# The people say...



## vitorhugo (Jul 25, 2005)

The people say, im crazy...
You think they right?


































































Look how i pulveryze my plants:









This is all inside my house, soon i post some pic in my green house.


----------



## hoppycalif (Apr 7, 2005)

No, I don't think you are crazy. But, a few years of paying a psychologist, and a few hand fulls of pills a day, and you will be as good as new!
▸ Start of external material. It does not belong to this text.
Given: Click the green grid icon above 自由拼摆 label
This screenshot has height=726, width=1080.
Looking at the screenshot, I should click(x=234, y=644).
Seriously, you really do enjoy plants, and obviously do well growing them. Do you also have multiple planted aquariums? Seeing your planted aquariums would be interesting too.


----------



## Guillermo (Oct 12, 2007)

> a few years of paying a psychologist, and a few hand fulls of pills a day, and you will be as good as new!


LMAO ! That's a good one Hoppy :mrgreen:

Now in all seriousness, I'm amazed with your setup Victor, It's surprising how you can keep high humidity in there to have such plant growth. The swords are incredible.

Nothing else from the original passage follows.